Instructions to follow » Give the listing again in full, matching it character for character.

Given records »
====

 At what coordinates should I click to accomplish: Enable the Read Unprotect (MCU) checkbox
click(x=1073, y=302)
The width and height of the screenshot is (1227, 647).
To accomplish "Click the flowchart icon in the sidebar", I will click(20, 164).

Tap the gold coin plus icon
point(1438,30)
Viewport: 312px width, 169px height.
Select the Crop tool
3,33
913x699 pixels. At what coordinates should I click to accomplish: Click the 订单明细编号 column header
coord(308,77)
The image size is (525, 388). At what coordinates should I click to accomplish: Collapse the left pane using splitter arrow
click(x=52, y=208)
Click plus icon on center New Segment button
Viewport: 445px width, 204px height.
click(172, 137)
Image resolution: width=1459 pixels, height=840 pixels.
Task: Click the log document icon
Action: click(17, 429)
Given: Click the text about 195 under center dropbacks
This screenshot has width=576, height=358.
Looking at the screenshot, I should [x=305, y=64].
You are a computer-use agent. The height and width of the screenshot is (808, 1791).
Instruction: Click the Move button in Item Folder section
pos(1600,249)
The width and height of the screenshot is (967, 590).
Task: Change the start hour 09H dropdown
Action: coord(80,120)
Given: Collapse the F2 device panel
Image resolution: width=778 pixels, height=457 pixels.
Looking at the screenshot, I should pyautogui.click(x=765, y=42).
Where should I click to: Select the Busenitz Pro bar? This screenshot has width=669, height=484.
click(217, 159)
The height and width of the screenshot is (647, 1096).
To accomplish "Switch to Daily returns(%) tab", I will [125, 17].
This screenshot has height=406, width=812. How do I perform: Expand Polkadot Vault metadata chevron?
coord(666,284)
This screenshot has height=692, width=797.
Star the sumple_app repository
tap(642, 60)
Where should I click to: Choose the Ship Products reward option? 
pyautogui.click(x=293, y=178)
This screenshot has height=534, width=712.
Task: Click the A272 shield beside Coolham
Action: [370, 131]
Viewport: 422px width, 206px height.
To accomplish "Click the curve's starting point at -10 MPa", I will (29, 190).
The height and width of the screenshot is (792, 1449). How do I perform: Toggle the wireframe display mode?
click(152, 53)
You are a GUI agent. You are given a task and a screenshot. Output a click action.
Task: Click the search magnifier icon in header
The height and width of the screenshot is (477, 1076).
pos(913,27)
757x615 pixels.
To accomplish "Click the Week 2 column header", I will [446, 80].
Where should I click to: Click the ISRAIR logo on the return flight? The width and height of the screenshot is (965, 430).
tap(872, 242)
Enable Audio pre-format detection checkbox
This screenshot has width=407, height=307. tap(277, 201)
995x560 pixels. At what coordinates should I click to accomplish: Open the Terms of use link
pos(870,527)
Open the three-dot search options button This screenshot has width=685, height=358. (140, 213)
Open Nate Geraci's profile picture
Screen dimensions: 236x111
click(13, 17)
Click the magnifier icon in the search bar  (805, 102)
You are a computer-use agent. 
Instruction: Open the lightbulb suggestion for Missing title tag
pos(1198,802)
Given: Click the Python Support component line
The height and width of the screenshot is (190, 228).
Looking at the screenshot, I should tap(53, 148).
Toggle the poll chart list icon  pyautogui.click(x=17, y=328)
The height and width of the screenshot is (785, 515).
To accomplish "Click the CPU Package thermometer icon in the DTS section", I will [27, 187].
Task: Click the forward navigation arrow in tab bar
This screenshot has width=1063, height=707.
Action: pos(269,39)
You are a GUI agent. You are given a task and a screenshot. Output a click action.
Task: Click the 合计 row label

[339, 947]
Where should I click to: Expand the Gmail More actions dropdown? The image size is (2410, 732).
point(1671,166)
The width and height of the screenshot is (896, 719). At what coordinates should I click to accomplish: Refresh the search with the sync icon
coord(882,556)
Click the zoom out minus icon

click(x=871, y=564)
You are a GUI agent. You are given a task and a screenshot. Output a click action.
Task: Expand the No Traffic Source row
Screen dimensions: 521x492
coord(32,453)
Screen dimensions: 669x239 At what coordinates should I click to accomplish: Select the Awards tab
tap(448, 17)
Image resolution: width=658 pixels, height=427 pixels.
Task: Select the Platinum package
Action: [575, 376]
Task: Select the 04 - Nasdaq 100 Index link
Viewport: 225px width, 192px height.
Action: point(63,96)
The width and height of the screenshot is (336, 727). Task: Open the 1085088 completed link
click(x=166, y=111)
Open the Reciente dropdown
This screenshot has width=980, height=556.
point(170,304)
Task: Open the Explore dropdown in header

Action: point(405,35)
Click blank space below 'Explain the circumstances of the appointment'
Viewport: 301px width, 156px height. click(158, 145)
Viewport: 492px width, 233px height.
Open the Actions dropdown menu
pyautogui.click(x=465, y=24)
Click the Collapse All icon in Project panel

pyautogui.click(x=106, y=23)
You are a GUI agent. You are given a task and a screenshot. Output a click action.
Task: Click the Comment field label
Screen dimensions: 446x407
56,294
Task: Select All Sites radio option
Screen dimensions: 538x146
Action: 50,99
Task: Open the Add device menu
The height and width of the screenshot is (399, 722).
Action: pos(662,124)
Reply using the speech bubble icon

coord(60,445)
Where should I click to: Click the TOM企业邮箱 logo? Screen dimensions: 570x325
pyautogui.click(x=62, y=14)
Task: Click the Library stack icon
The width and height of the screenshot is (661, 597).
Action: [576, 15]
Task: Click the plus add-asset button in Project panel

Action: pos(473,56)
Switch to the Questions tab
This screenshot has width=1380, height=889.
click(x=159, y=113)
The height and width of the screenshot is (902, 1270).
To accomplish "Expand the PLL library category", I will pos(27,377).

====

Finished task »
 At what coordinates should I click to accomplish: Enable the Read Unprotect (MCU) checkbox
click(x=1073, y=302)
The width and height of the screenshot is (1227, 647).
To accomplish "Click the flowchart icon in the sidebar", I will click(20, 164).

Tap the gold coin plus icon
point(1438,30)
Viewport: 312px width, 169px height.
Select the Crop tool
3,33
913x699 pixels. At what coordinates should I click to accomplish: Click the 订单明细编号 column header
coord(308,77)
The image size is (525, 388). At what coordinates should I click to accomplish: Collapse the left pane using splitter arrow
click(x=52, y=208)
Click plus icon on center New Segment button
Viewport: 445px width, 204px height.
click(172, 137)
Image resolution: width=1459 pixels, height=840 pixels.
Task: Click the log document icon
Action: click(17, 429)
Given: Click the text about 195 under center dropbacks
This screenshot has width=576, height=358.
Looking at the screenshot, I should [x=305, y=64].
You are a computer-use agent. The height and width of the screenshot is (808, 1791).
Instruction: Click the Move button in Item Folder section
pos(1600,249)
The width and height of the screenshot is (967, 590).
Task: Change the start hour 09H dropdown
Action: coord(80,120)
Given: Collapse the F2 device panel
Image resolution: width=778 pixels, height=457 pixels.
Looking at the screenshot, I should pyautogui.click(x=765, y=42).
Where should I click to: Select the Busenitz Pro bar? This screenshot has width=669, height=484.
click(217, 159)
The height and width of the screenshot is (647, 1096).
To accomplish "Switch to Daily returns(%) tab", I will [125, 17].
This screenshot has height=406, width=812. How do I perform: Expand Polkadot Vault metadata chevron?
coord(666,284)
This screenshot has height=692, width=797.
Star the sumple_app repository
tap(642, 60)
Where should I click to: Choose the Ship Products reward option? 
pyautogui.click(x=293, y=178)
This screenshot has height=534, width=712.
Task: Click the A272 shield beside Coolham
Action: [370, 131]
Viewport: 422px width, 206px height.
To accomplish "Click the curve's starting point at -10 MPa", I will (29, 190).
The height and width of the screenshot is (792, 1449). How do I perform: Toggle the wireframe display mode?
click(152, 53)
You are a GUI agent. You are given a task and a screenshot. Output a click action.
Task: Click the search magnifier icon in header
The height and width of the screenshot is (477, 1076).
pos(913,27)
757x615 pixels.
To accomplish "Click the Week 2 column header", I will [446, 80].
Where should I click to: Click the ISRAIR logo on the return flight? The width and height of the screenshot is (965, 430).
tap(872, 242)
Enable Audio pre-format detection checkbox
This screenshot has width=407, height=307. tap(277, 201)
995x560 pixels. At what coordinates should I click to accomplish: Open the Terms of use link
pos(870,527)
Open the three-dot search options button This screenshot has width=685, height=358. (140, 213)
Open Nate Geraci's profile picture
Screen dimensions: 236x111
click(13, 17)
Click the magnifier icon in the search bar  (805, 102)
You are a computer-use agent. 
Instruction: Open the lightbulb suggestion for Missing title tag
pos(1198,802)
Given: Click the Python Support component line
The height and width of the screenshot is (190, 228).
Looking at the screenshot, I should tap(53, 148).
Toggle the poll chart list icon  pyautogui.click(x=17, y=328)
The height and width of the screenshot is (785, 515).
To accomplish "Click the CPU Package thermometer icon in the DTS section", I will [27, 187].
Task: Click the forward navigation arrow in tab bar
This screenshot has width=1063, height=707.
Action: pos(269,39)
You are a GUI agent. You are given a task and a screenshot. Output a click action.
Task: Click the 合计 row label

[339, 947]
Where should I click to: Expand the Gmail More actions dropdown? The image size is (2410, 732).
point(1671,166)
The width and height of the screenshot is (896, 719). At what coordinates should I click to accomplish: Refresh the search with the sync icon
coord(882,556)
Click the zoom out minus icon

click(x=871, y=564)
You are a GUI agent. You are given a task and a screenshot. Output a click action.
Task: Expand the No Traffic Source row
Screen dimensions: 521x492
coord(32,453)
Screen dimensions: 669x239 At what coordinates should I click to accomplish: Select the Awards tab
tap(448, 17)
Image resolution: width=658 pixels, height=427 pixels.
Task: Select the Platinum package
Action: [575, 376]
Task: Select the 04 - Nasdaq 100 Index link
Viewport: 225px width, 192px height.
Action: point(63,96)
The width and height of the screenshot is (336, 727). Task: Open the 1085088 completed link
click(x=166, y=111)
Open the Reciente dropdown
This screenshot has width=980, height=556.
point(170,304)
Task: Open the Explore dropdown in header

Action: point(405,35)
Click blank space below 'Explain the circumstances of the appointment'
Viewport: 301px width, 156px height. click(158, 145)
Viewport: 492px width, 233px height.
Open the Actions dropdown menu
pyautogui.click(x=465, y=24)
Click the Collapse All icon in Project panel

pyautogui.click(x=106, y=23)
You are a GUI agent. You are given a task and a screenshot. Output a click action.
Task: Click the Comment field label
Screen dimensions: 446x407
56,294
Task: Select All Sites radio option
Screen dimensions: 538x146
Action: 50,99
Task: Open the Add device menu
The height and width of the screenshot is (399, 722).
Action: pos(662,124)
Reply using the speech bubble icon

coord(60,445)
Where should I click to: Click the TOM企业邮箱 logo? Screen dimensions: 570x325
pyautogui.click(x=62, y=14)
Task: Click the Library stack icon
The width and height of the screenshot is (661, 597).
Action: [576, 15]
Task: Click the plus add-asset button in Project panel

Action: pos(473,56)
Switch to the Questions tab
This screenshot has width=1380, height=889.
click(x=159, y=113)
The height and width of the screenshot is (902, 1270).
To accomplish "Expand the PLL library category", I will pos(27,377).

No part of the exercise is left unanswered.